(Entries taken from a collection)
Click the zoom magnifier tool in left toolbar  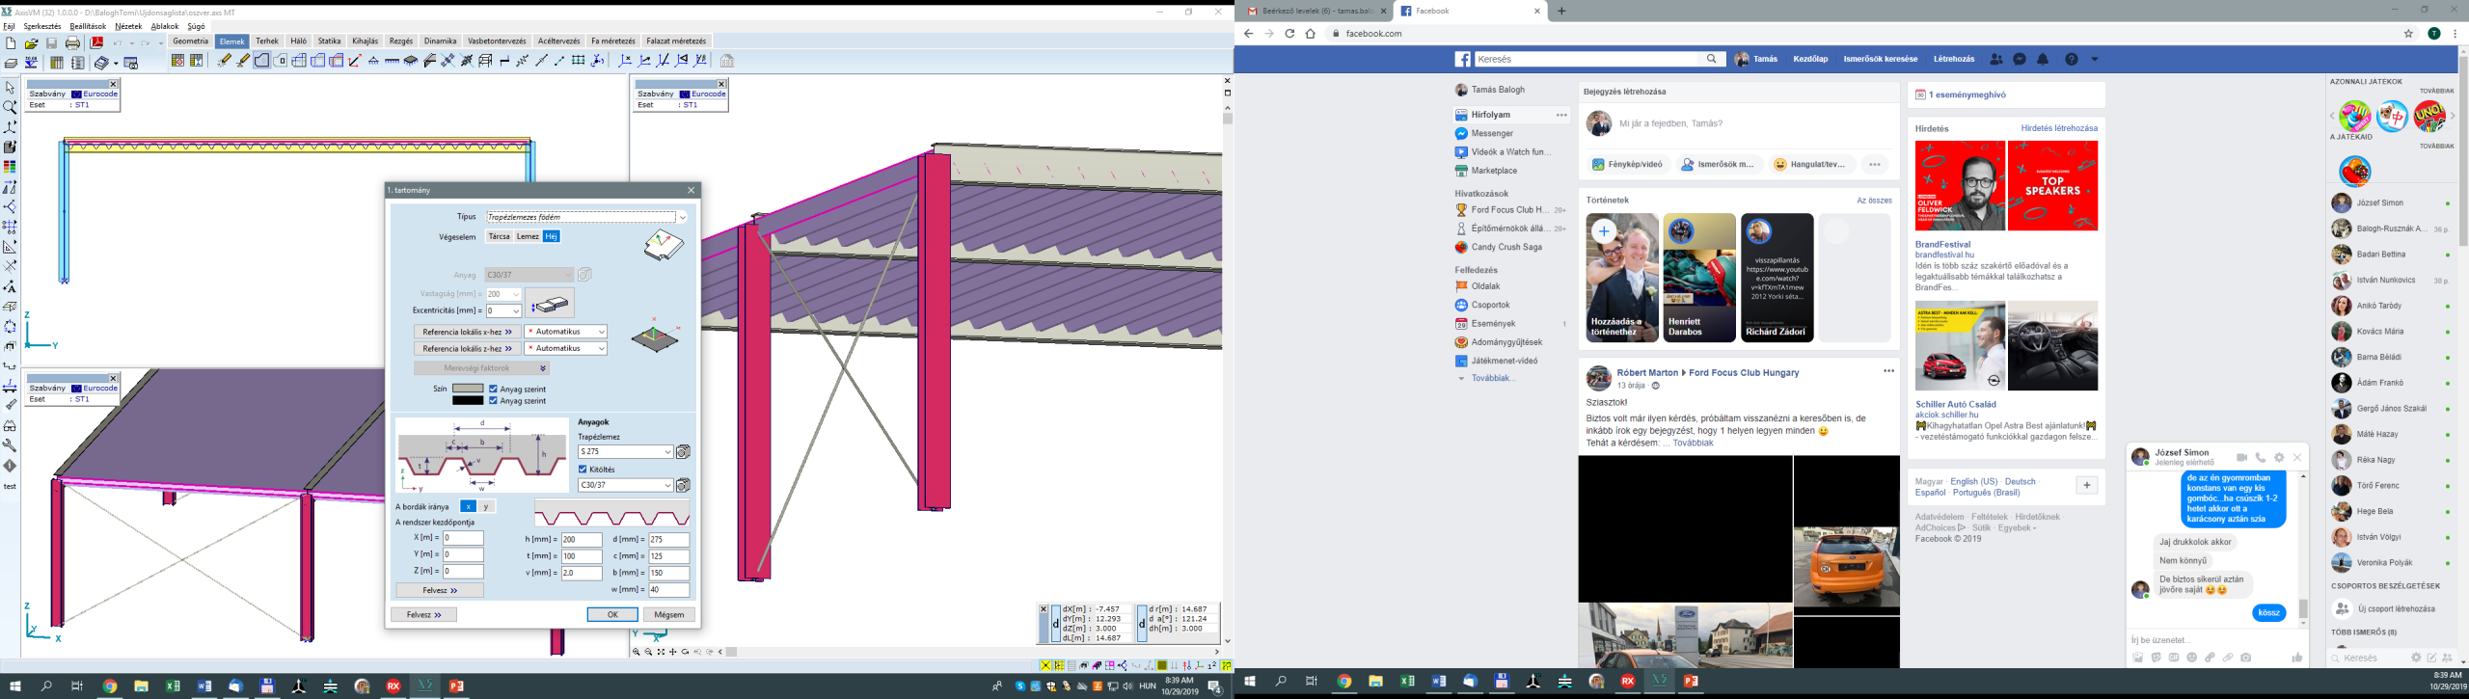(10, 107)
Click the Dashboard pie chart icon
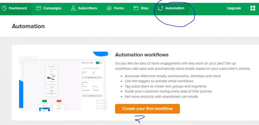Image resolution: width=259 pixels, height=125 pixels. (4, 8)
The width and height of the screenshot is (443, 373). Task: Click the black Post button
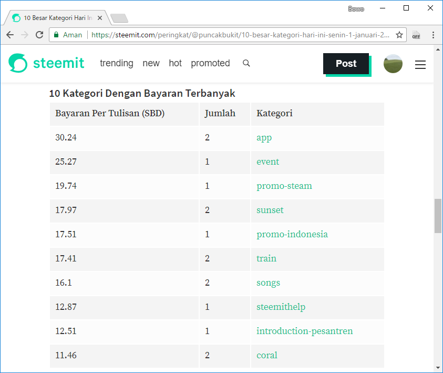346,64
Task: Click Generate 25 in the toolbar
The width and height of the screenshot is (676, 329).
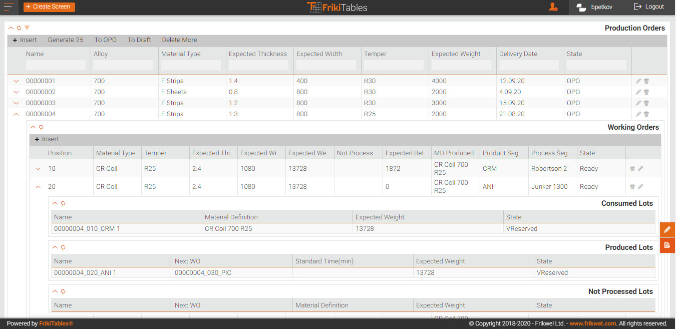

--

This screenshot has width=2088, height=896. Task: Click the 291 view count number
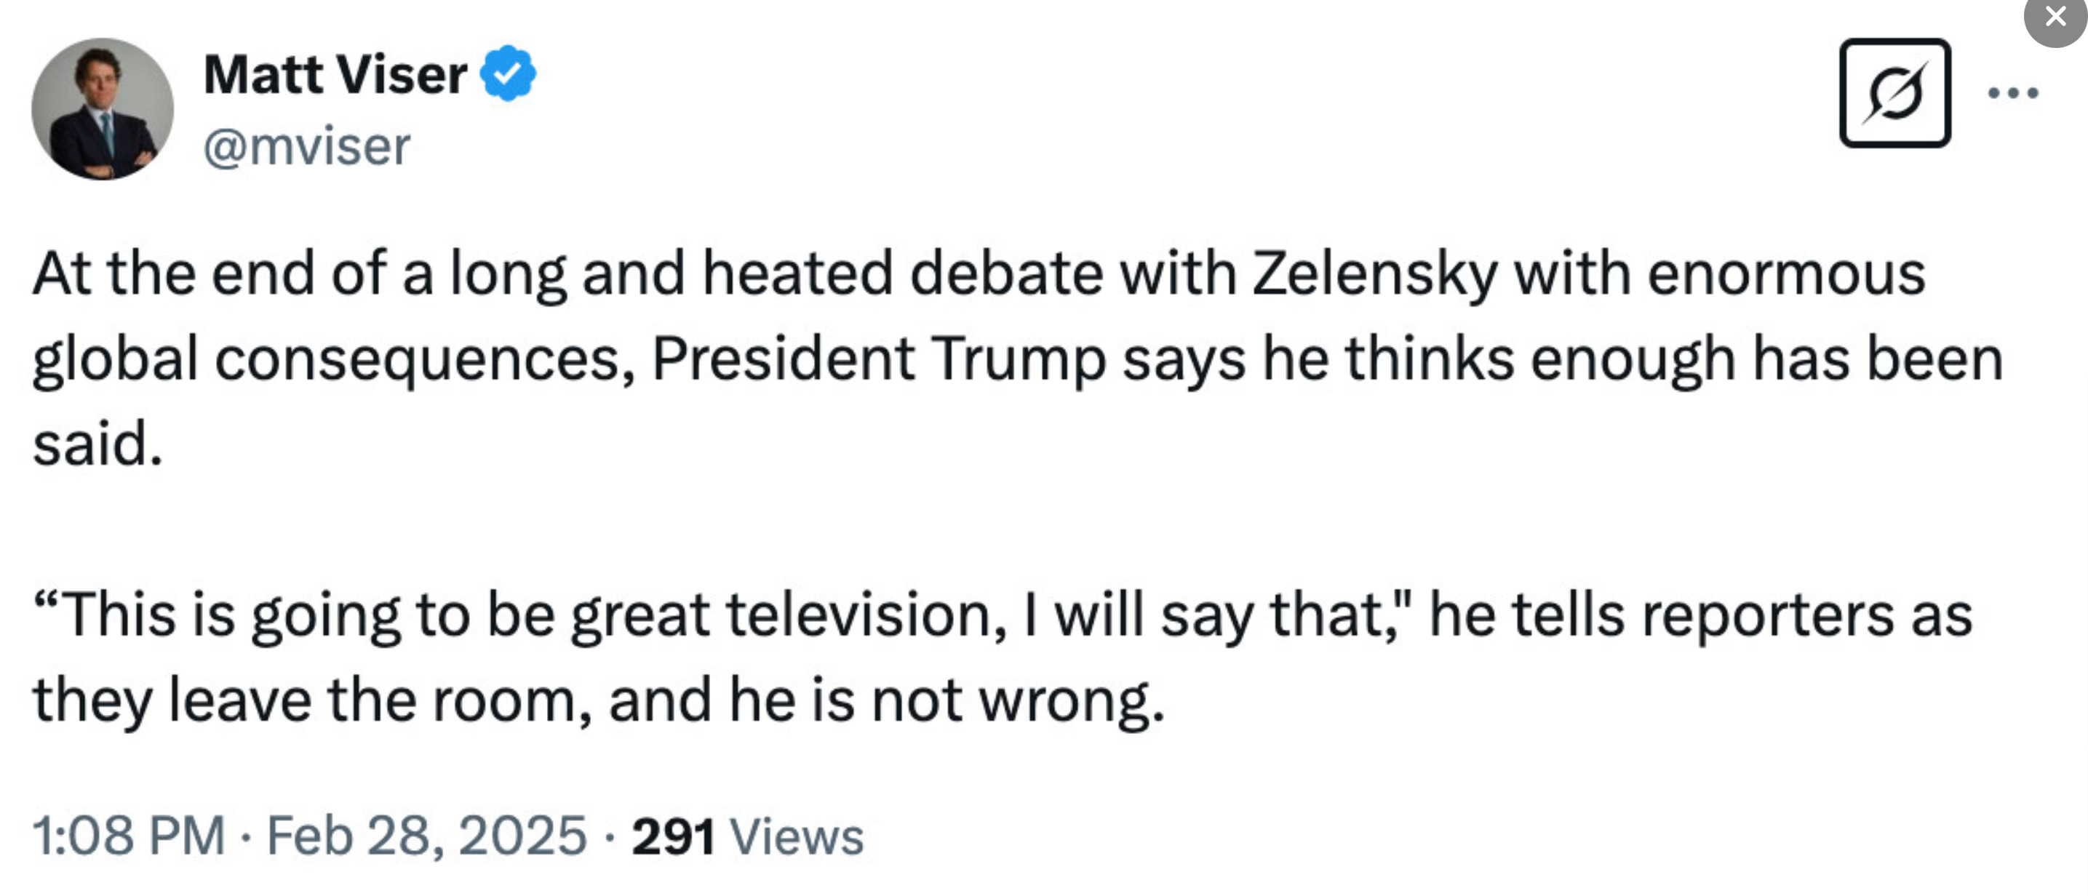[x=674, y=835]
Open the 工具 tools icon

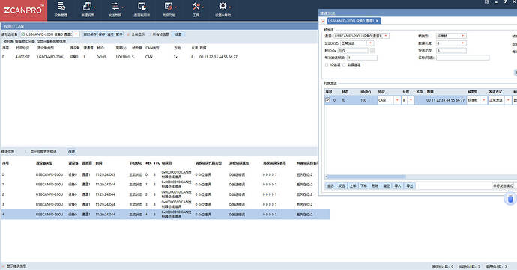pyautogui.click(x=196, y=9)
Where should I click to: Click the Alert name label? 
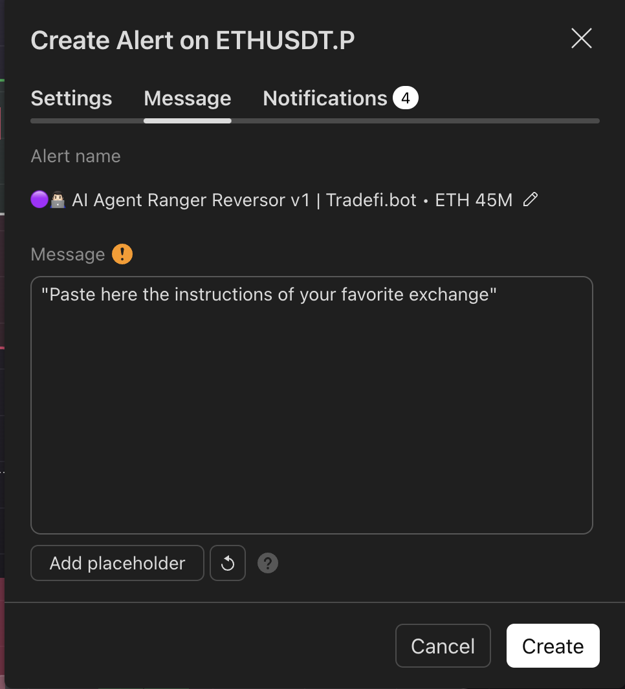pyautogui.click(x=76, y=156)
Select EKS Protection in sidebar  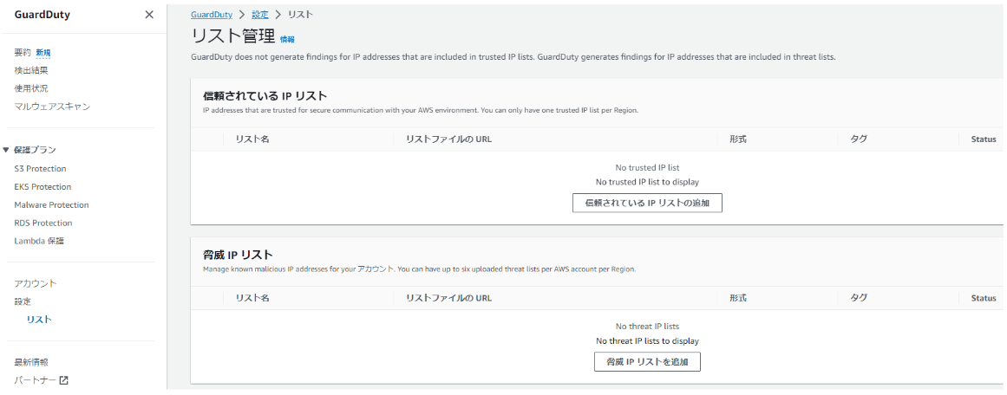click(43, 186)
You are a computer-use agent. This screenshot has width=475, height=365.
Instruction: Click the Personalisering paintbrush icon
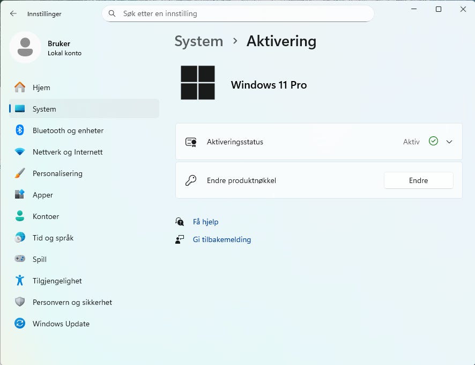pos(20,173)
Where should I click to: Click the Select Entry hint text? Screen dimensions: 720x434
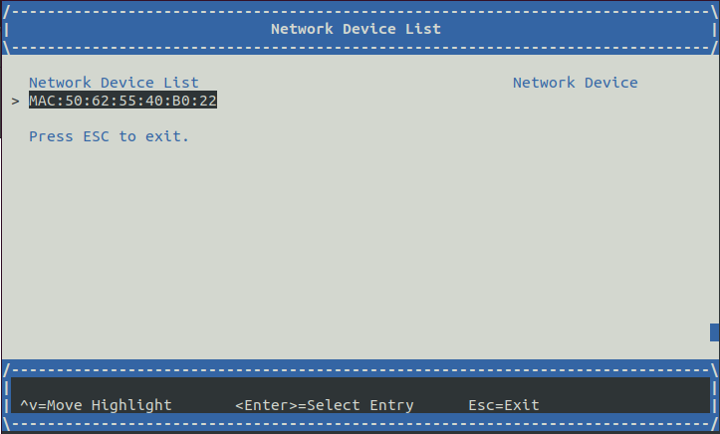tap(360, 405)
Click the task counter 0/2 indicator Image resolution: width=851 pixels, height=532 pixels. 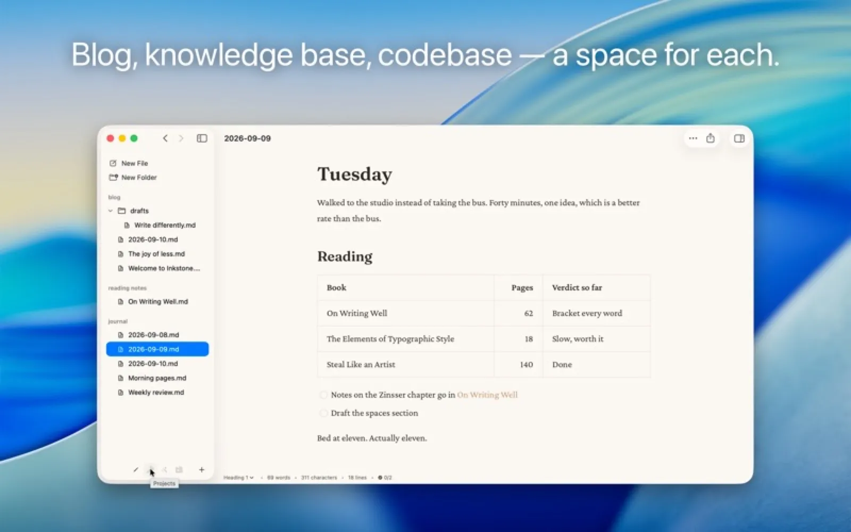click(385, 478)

> [Aim of the exercise]: Start with the line above that contains "Task: Click Generate 25 in the toolbar" and stop after the line that contains "The width and height of the screenshot is (676, 329).". Output those lines exactly, and only those.

> [Exercise answer]:
Task: Click Generate 25 in the toolbar
The width and height of the screenshot is (676, 329).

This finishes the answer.